**Written task**
Count the lines in the records below that contain the string "Toggle", treating uppercase and lowercase as distinct, and give only the number.

**Extracted information**

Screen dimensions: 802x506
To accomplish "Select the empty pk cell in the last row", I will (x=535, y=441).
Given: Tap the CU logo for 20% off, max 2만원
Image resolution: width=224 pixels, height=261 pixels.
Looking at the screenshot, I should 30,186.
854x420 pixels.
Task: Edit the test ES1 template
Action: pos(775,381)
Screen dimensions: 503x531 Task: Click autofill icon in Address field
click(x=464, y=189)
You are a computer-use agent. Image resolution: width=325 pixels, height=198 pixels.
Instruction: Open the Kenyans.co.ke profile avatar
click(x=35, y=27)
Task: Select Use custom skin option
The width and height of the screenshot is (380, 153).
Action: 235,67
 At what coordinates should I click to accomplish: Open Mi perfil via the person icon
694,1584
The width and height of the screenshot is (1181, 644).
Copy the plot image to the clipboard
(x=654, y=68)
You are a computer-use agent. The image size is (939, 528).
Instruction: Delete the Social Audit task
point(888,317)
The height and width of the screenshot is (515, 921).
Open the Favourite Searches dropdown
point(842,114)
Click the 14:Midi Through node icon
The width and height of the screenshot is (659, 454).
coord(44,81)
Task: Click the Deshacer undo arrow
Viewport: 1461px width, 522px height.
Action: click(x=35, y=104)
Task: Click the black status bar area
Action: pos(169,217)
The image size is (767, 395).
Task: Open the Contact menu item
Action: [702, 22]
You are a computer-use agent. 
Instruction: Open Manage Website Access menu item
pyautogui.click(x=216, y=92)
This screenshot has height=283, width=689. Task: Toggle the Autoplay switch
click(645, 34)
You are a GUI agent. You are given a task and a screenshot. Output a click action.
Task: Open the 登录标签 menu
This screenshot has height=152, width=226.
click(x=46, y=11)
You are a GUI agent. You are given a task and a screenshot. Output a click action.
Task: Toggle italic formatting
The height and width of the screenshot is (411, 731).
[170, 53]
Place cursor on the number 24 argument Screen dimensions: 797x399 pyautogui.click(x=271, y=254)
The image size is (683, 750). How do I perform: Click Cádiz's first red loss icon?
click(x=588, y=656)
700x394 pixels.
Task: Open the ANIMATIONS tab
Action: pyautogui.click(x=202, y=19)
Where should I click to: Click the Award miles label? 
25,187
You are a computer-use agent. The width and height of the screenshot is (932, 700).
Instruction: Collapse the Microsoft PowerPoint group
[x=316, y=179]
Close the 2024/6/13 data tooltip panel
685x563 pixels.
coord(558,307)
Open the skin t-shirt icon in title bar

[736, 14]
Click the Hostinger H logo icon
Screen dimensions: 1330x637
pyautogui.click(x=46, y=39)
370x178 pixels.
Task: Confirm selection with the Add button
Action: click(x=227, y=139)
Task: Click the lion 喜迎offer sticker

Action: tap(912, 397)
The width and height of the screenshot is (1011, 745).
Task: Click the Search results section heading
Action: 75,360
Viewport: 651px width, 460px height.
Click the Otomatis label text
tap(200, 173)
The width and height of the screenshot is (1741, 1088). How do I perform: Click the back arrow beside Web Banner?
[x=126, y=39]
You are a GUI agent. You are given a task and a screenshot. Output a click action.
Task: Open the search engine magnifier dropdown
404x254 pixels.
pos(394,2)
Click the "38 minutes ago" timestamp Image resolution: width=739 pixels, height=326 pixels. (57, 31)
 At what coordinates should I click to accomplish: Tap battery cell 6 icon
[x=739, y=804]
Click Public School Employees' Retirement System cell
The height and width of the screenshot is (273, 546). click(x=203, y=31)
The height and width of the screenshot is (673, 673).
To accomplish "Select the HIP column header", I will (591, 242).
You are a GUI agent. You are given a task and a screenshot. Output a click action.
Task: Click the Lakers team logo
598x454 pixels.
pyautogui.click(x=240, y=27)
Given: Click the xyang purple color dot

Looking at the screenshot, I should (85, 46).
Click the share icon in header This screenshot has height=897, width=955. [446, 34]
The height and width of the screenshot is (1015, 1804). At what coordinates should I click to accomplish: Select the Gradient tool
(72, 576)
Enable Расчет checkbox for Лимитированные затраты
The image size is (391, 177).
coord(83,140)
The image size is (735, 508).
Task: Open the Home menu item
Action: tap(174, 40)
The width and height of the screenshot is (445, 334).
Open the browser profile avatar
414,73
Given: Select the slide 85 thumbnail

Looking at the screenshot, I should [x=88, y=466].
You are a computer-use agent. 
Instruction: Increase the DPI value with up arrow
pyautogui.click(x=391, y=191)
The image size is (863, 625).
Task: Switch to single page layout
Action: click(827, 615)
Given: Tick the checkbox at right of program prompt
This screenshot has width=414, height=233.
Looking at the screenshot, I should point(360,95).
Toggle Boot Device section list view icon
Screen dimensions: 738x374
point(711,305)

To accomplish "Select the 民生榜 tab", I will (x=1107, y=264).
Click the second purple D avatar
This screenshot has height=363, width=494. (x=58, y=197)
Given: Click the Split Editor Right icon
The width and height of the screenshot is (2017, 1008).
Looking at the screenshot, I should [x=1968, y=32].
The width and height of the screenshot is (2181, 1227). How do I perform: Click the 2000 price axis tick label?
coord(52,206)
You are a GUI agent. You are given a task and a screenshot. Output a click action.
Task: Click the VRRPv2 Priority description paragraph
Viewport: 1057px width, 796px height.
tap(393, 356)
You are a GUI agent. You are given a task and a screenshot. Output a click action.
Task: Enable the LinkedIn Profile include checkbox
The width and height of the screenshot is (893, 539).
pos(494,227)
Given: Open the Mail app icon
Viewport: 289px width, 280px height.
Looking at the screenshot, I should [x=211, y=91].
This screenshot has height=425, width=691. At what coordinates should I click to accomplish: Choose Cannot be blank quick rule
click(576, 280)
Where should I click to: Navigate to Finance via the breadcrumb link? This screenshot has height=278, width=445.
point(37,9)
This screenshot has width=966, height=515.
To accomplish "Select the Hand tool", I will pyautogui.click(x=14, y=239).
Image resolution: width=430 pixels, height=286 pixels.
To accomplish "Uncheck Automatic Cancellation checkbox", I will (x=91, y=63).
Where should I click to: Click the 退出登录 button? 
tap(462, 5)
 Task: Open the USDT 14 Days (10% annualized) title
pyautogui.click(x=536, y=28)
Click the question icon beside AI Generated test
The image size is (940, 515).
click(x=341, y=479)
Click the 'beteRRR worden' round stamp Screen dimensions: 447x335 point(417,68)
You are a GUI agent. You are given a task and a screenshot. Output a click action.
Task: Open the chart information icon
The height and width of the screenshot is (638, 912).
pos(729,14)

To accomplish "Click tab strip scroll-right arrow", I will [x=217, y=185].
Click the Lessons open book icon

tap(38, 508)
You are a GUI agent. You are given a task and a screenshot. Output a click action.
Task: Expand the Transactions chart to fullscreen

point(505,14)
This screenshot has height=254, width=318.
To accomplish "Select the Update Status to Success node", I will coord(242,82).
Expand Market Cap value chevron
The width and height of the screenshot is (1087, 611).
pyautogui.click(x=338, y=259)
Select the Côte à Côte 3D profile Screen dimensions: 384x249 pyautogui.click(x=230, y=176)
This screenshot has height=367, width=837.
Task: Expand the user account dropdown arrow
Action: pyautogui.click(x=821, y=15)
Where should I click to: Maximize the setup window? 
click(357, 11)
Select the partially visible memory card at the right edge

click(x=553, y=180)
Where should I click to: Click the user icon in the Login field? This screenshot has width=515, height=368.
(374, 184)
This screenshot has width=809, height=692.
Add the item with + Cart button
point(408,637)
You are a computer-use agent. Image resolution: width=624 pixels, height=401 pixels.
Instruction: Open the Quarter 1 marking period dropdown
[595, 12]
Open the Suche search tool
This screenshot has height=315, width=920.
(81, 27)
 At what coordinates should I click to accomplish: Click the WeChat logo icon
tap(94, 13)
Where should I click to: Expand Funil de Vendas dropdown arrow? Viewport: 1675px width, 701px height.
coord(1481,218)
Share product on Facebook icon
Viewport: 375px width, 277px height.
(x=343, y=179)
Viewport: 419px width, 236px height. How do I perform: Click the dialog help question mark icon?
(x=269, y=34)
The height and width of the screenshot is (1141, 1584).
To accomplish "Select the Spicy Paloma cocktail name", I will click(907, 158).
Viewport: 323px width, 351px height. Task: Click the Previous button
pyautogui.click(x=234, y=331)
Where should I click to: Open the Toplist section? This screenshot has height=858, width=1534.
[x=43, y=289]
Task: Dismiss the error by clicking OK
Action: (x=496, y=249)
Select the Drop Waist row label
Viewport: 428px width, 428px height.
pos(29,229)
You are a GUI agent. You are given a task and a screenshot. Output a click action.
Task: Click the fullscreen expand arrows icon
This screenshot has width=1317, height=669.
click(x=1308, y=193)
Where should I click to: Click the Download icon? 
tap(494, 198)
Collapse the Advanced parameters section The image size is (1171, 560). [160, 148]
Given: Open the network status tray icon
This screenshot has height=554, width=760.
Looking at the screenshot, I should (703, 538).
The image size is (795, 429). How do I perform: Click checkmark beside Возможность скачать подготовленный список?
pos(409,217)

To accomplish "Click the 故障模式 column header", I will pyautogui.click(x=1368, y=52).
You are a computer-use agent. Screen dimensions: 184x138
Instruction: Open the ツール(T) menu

**Solution for this task**
3